Cash From Operations
Cash from Operations: Understanding and Construction
Definition of Cash from Operations
- Cash from Operations: Refers to the cash generated from a company's regular business operations.
- It answers the question: How much cash goes into the company's pocket due to operations?
Simple Cash Flow Statement Example
- Income Statement Overview:
- Cash Revenues: $100
- Cash Expenses: $80
- Net Income Calculation:
- Net Income = Cash Revenues - Cash Expenses
- Net Income = $100 - $80 = $20
- Cash in Pocket: Since both revenues and expenses are in cash, cash in pocket = $20.
- Building Cash Flow Statement (Indirect Approach):
- With all income and expenses in cash, cash from operations equals net income: Cash from Operations = Net Income = $20.

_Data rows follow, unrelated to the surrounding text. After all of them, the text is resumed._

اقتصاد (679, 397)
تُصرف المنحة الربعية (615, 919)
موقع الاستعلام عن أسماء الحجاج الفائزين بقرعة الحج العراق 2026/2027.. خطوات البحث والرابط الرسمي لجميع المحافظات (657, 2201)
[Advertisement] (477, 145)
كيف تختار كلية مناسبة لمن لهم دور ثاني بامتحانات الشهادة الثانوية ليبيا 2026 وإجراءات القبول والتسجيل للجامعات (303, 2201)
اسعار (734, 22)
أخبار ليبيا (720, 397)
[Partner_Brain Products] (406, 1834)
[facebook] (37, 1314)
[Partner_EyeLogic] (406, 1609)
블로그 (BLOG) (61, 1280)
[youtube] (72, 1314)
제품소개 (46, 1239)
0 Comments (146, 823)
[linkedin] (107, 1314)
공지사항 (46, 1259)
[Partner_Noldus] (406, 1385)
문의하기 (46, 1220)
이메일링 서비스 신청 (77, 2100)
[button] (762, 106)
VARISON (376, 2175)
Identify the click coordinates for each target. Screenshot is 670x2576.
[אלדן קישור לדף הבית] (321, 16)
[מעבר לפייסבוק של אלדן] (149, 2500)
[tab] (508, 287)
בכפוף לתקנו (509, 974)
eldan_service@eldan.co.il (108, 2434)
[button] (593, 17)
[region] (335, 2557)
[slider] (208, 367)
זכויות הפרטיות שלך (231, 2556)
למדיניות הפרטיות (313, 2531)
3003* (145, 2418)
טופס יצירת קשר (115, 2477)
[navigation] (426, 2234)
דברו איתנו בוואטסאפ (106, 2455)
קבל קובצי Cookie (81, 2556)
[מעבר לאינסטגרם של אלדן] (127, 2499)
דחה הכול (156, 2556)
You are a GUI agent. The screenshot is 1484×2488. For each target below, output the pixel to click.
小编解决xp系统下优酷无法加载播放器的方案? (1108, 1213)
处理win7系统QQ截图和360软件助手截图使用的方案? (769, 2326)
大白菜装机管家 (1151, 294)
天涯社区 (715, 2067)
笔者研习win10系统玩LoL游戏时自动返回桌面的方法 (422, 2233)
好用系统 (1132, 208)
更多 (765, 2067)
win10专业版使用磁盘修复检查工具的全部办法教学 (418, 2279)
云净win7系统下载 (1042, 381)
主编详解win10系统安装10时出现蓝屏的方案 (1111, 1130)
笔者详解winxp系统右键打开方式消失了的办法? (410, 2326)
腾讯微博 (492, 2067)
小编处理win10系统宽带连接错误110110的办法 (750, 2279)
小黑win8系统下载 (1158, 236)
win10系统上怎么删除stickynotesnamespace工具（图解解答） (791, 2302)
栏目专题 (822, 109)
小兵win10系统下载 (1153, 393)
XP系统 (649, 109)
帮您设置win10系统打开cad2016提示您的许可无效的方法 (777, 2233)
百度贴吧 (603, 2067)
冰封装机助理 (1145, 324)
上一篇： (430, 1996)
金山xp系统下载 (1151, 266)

Adding Complexity: Depreciation and Amortization (D&A)
- Adjustment of Expenses:
- New Expenses Introduced:
- Cash Revenues: $100
- Cash Expenses: $80
- Depreciation & Amortization Expense: $10
- Net Income Calculation:
- Net Income = Cash Revenues - Cash Expenses - D&A
- Net Income = $100 - $80 - $10 = $10
- Cash in Pocket: Still only $20 (the D&A expense is a noncash expense).
- Adjustment in Cash Flow Statement:
- Start with accounting profit $10, add back D&A $10:
- Cash from Operations = Net Income + D&A = $10 + $10 = $20.
Introducing Credit Sales
- Scenario with Credit Sales:
- Cash Sales: $92
- Credit Sales: $8 (not yet collected)
- Cash Expenses: $80 (all in cash)
- Cash in Pocket Calculation:
- Cash in pocket = Cash Sales - Cash Expenses = $92 - $80 = $12.
- Understanding Accounts Receivable:
- Beginning of Period (BOP) Accounts Receivable: $7
- End of Period Accounts Receivable = BOP + Credit Sales = $7 + $8 = $15.
- Change in Accounts Receivable: $8 increase.
- Cash Flow Statement Construction:
- Start with net income of $10:
- Adjust for increased accounts receivable: subtract $8:
- Cash from Operations = $10 - $8 = $2.
Increasing Complexity: More Realistic Scenarios
- Revenues and Expenses Details:
- Revenues:
- Cash Sales: $92
- Credit Sales: $8
- Gift Cards Sold (unused): $20
- Expenses:
- Cash for Inventory: $61
- Credit Purchases of Inventory: $16
- Cash Flow Statement Summary:
- Cash inflows: $112 (total cash from sales - cash sales + gift card sales).
- Cash outflows: $61 (cash spent on inventory).
- Net Cash Calculation: Cash inflow - Cash outflow = $112 - $61 = $51.
- Workings for Cash From Operations:
- Starting with Net Income:
- Add back D&A:
- Subtract increases in Accounts Receivable: $8.
- Adjust for inventory changes:
- Inventory Purchased: $77,
- Cost of Goods Sold (COGS): $72.
- Remaining inventories accounting for $5 (increase results in cash outflow).
- Ensuring Corresponding Adjustments:
- Increase in Accounts Payable: $16 (cash benefit).
- Cash from Gift Cards: Recognized as a liability due to unredeemed gift cards, increasing cash but not recorded as revenue until used.
- Accrued Expenses (wages earned but unpaid): also increase cash.
- Final Calculation:
- Summation from adjustments:
- Start with Net Income: $10
- Add D&A: $10
- Subtract AR Increase: $8
- Subtract Inventory Increase: $5
- Add Accounts Payable Increase: $16
- Add Gift Cards: $20
- Summing these adjustments gets us back to $51.
General Guidelines for Cash from Operations
- Start with Net Income.
- Add back noncash expenses (e.g., D&A).
- Subtract increases in working capital assets (e.g., Accounts Receivable, Inventory, Prepaid Expenses).
- Bigger Picture Rule: Increases in Assets typically require adjustments leading to cash outflows.
- Add increases in working capital liabilities (e.g., Accounts Payable, Accrued Expenses).
- Increases in Liabilities generally represent cash inflows.
Additional Considerations in Cash Flow Statements
- Impairments and Gains on Sale need to be reflected accurately.
- Stock-based compensation is a noncash expense that also needs proper adjustments.
- Deferred taxes are complex and reserved for advanced analysis in financial reporting.
Summary of Cash Flow from Operations Adjustments
- Overall structure:
- Net Income
- + D&A
- - Increases in A/R, Inventory, Prepaids
- + Increases in A/P, Accrued Expenses
- Understanding these elements in depth ensures accuracy in financial reporting.